Ne méprisez pas les concurrents. Après bien des efforts, j’ai détruit la région de « Goush Katif », expulsant ses 8 000 habitants, hommes, femmes et enfants. Là encore, j’espérais qu’une guerre civile qui se respecte finirait par éclater. Ces gens –et ceux qui les soutiennent- ont fait une fixation sur « l’amour et la foi », comme ils disent.
Ainsi, les adeptes de la pensée du Rav Kook sont ceux qui font véritablement problème car « l’unité » est dans leur âme. Je déchire, ils recousent. Je divise, ils réunissent. Ils ont su immuniser « l’amour à l’égard d’Israël » –pour utiliser, à nouveau, leur terminologie- les épreuves et les crises. Ils ont érigé une théorie suivant laquelle chaque groupe de la société est nécessaire et vital. C’est pourquoi, attenter à leur renom ne suffit pas. On doit aussi les provoquer pour qu’ils entrent corps et âme dans la bataille.

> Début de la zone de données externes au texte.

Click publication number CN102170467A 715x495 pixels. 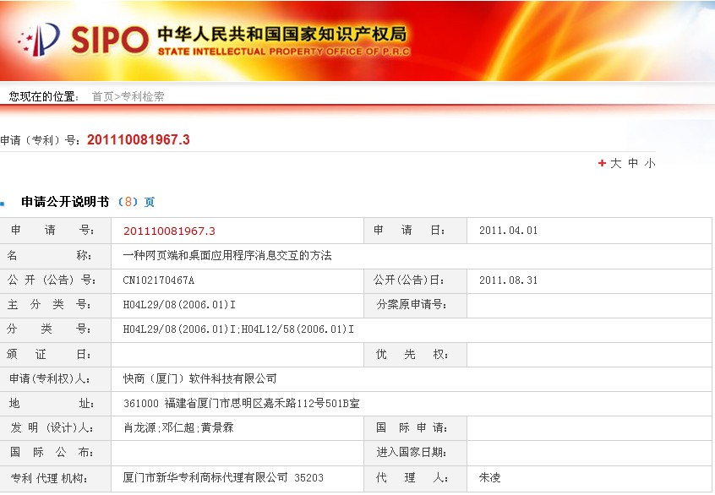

Mais plus on les bafoue et les persécute, plus ils se sentent dans leur droit et plus ils vivifient cet « amour ».
N’oubliez pas cette prière : « Puissé-je liguer les hommes les uns contre les autres, ne voir que les défauts –et pas les qualités- de mes amis, avoir le mérite d’être de ceux qui détruisent, en échapper à la vérité ».